Di sisi lain, psikologi publik juga ikut mempengaruhi kenaikan harga beras. Pasalnya, banyak dari mereka yang berasumsi akan ada kelangkaan beras karena melihat antrean untuk mendapat beras.

"Itu membuat psikologi publik ikut, namaya efek kerumunan. Ujungnya kalau itu berlangsung masif dikhawatirkan muncul panic buying," ucap Khudori.

* Follow Official WhatsApp Channel Liputan6.com untuk mendapatkan berita-berita terkini dengan mengklik tautan ini.

2 dari 5 halaman

Antisipasi dan Mitigasi Pemerintah Tak Terlihat

Sementara itu, Khudori menilai, kenaikan harga beras tak memberikan dampak lain kepada harga pangan, kecuali pangan-pangan yang punya hubungan saling menggantikan.

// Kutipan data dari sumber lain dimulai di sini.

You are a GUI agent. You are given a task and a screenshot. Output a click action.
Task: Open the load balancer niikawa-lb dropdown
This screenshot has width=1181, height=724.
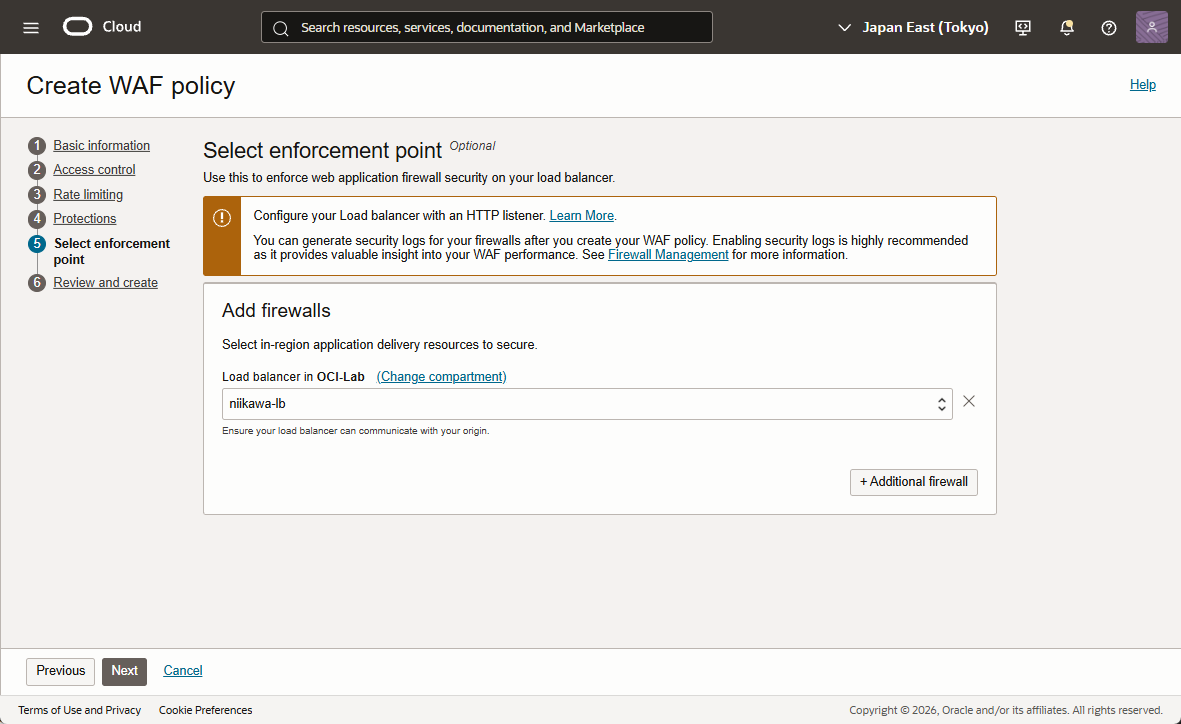click(x=586, y=404)
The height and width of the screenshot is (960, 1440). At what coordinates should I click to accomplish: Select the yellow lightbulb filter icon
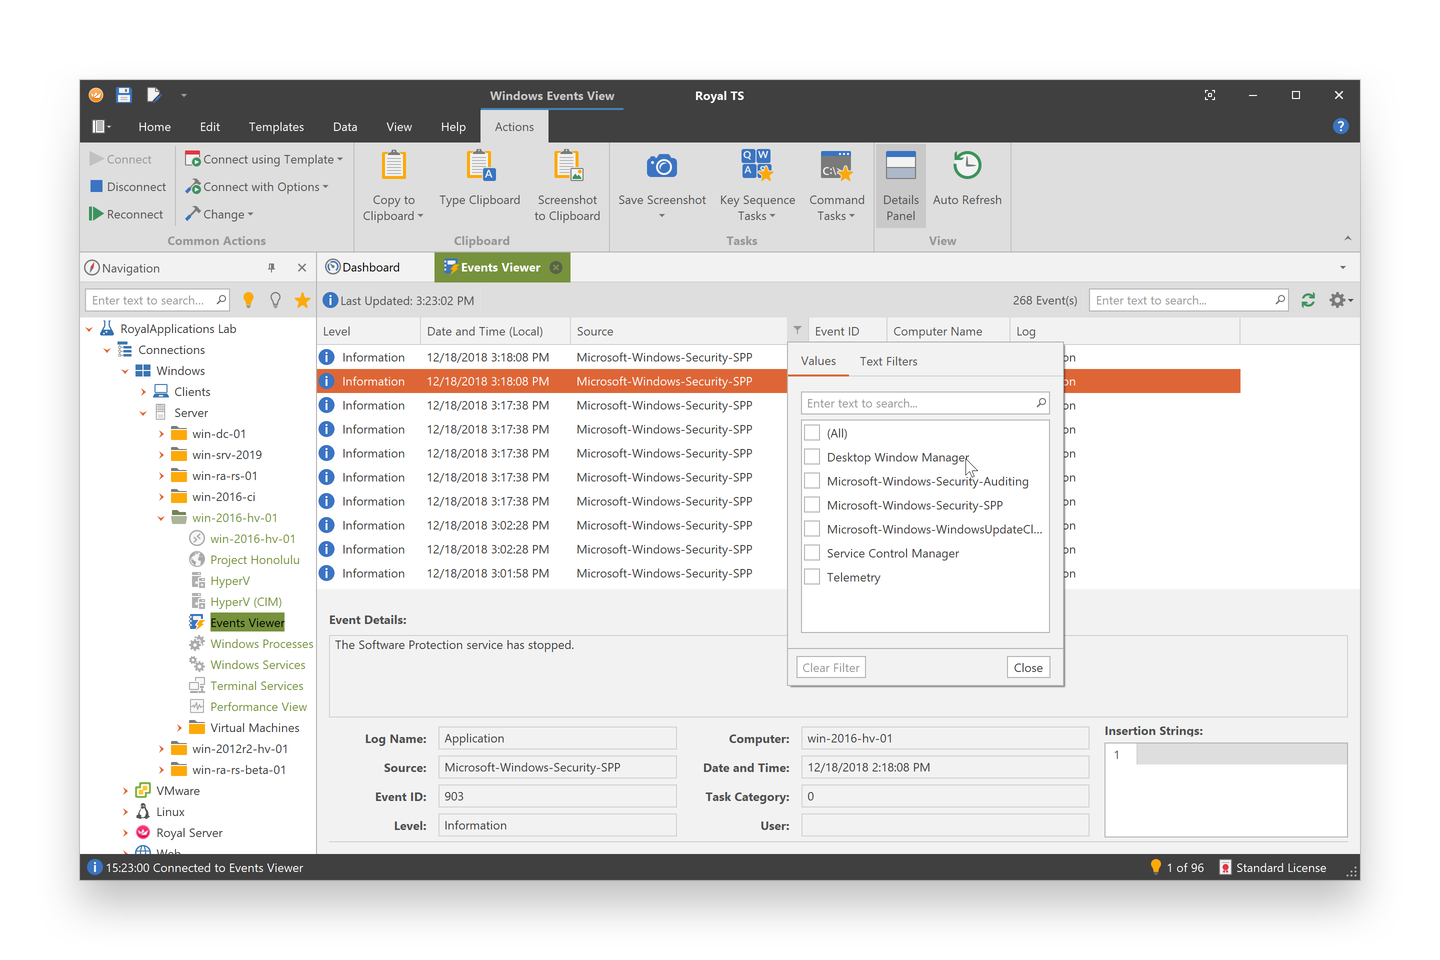[248, 299]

"Misalnya, kalau harga beras tinggi orang punya pilihan ke gandum, terigu atau berbagai macam varian lain," ujar dia.

Khudori menyebut, bila harga cabai, gula, bawang, telur ayam, daging, daging ikut merangkak naik itu sifatnya situasional.

"Cabai sedang paceklik, produksi terbatas dan kalau telur dan daging ayam karena harga pangan tinggi membuat produksi unjng ujung harga tinggi," ujar dia.

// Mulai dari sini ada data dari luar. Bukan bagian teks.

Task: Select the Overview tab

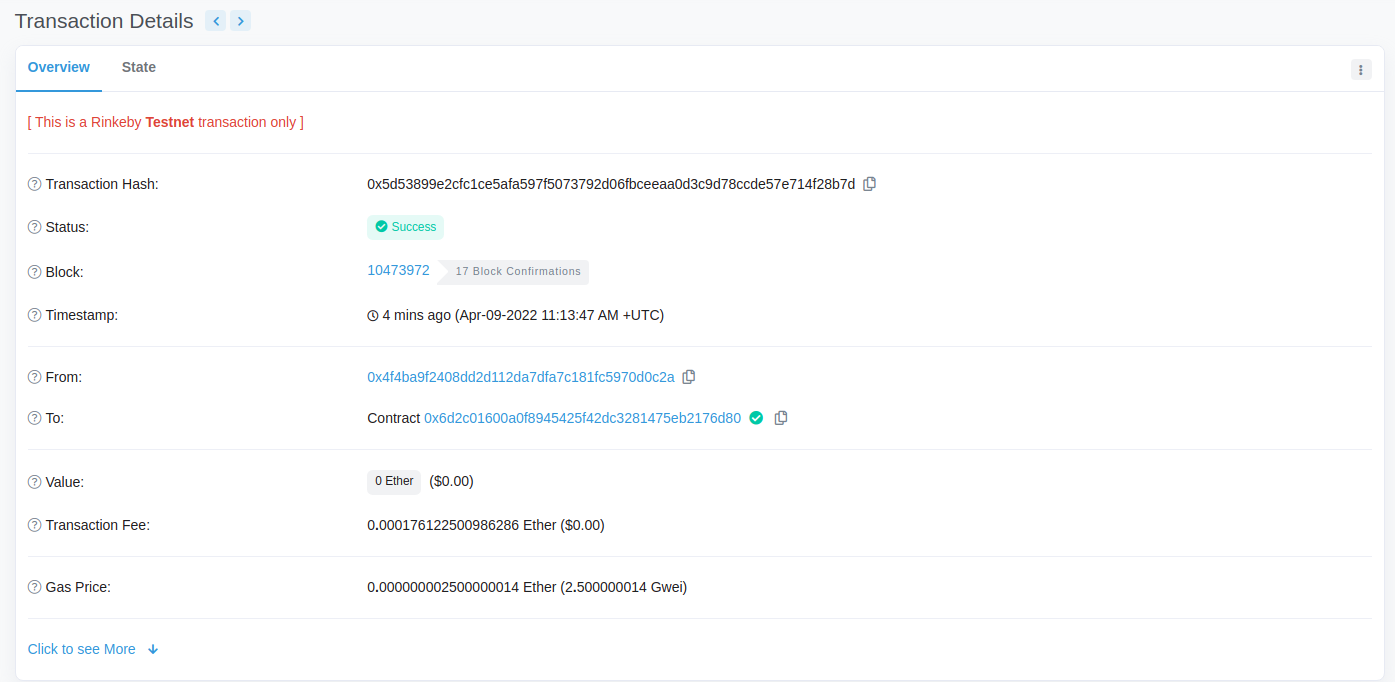Action: click(58, 67)
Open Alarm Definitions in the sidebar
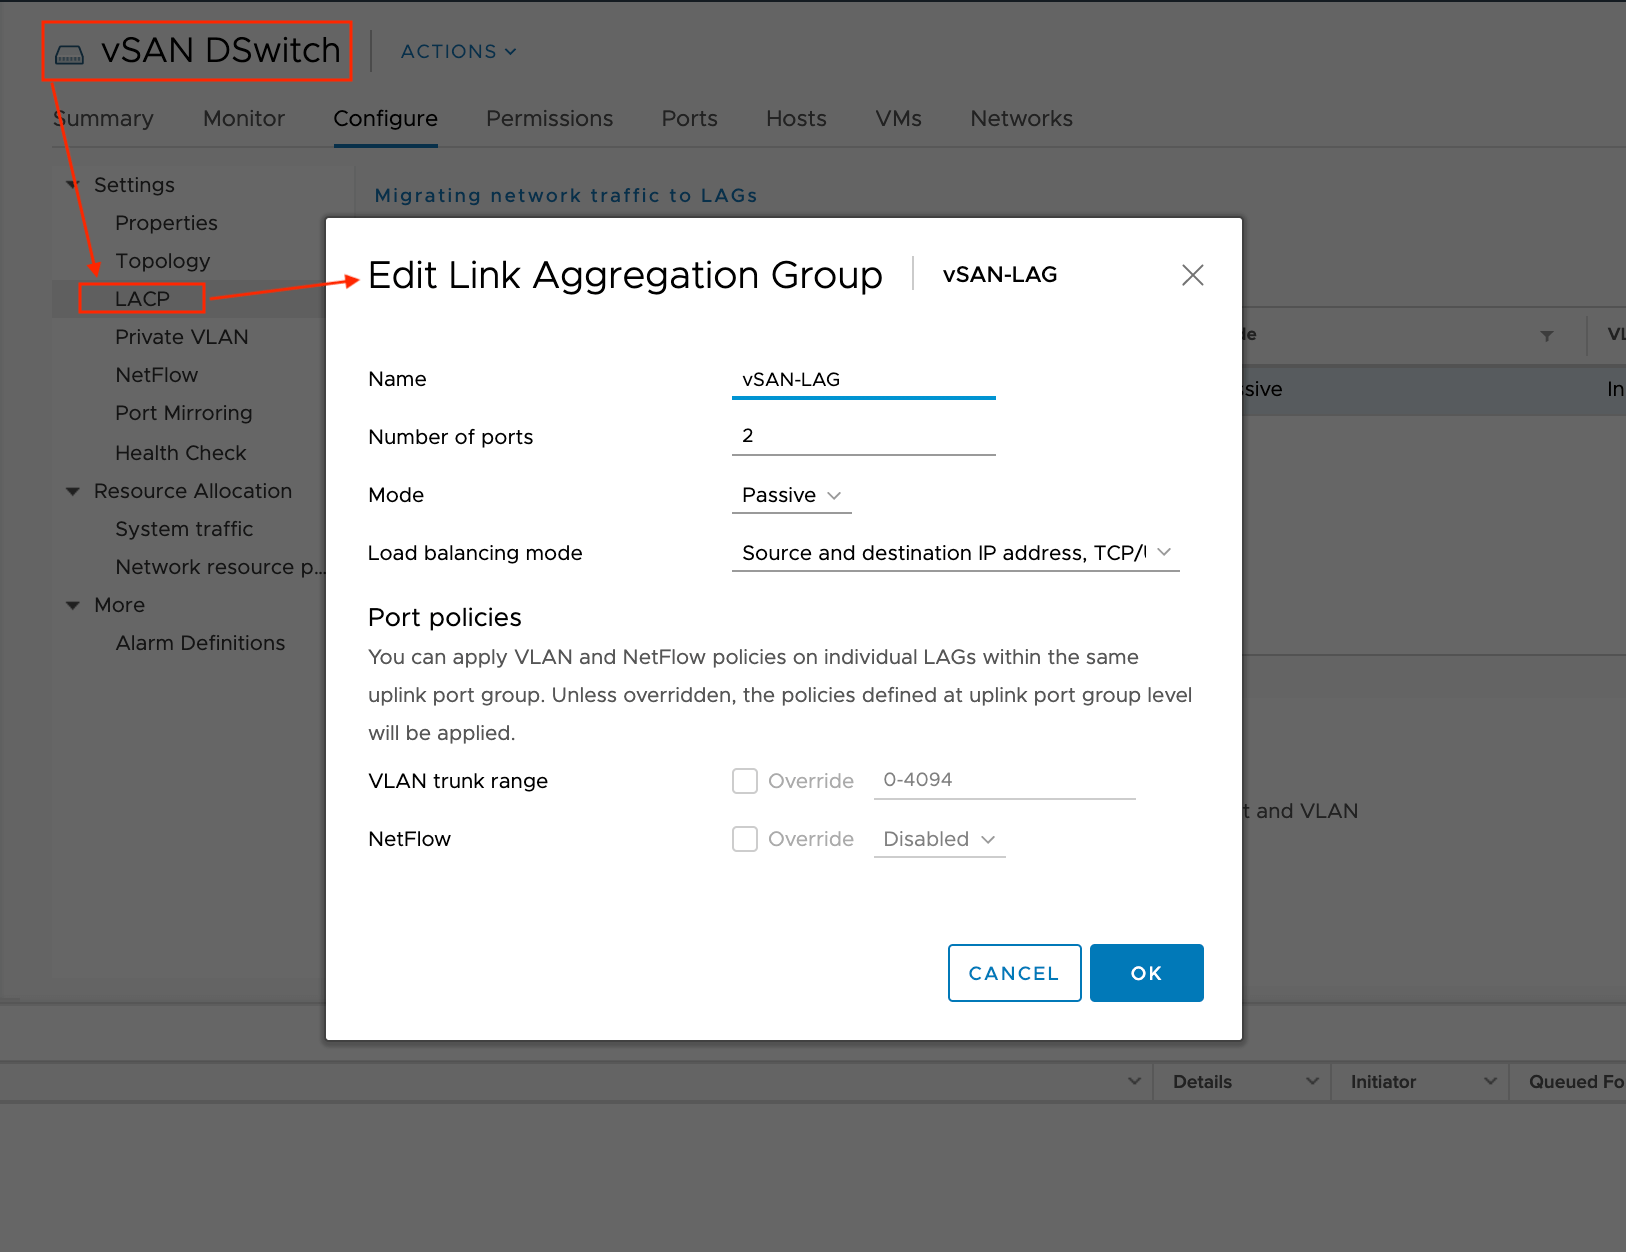The height and width of the screenshot is (1252, 1626). coord(200,643)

Khudori mengatakan, pemerintah sebetulnya telah melakukan langkah-langkah antisipasi. Namun, hasil dari antisipasi maupun mitigasi tidak kelihatan.

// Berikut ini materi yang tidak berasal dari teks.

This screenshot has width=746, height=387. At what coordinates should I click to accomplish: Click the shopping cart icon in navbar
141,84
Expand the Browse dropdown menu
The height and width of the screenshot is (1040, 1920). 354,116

"Nah melihat situasi itu satu satunya pasokan di harapan besar dari beras pemerintah yaitu beras bulog, ketika pasokan dari dalam negeri nggak besar, supply besar beras bulog harus besar," ucap dia.

"PR pemerintah dalam jangka pendek bagaimana menekan atau mempersempit disparitas harga beras di pasar yang harga Rp 16 ribu dengan harga beras Bulog," dia menambahkan.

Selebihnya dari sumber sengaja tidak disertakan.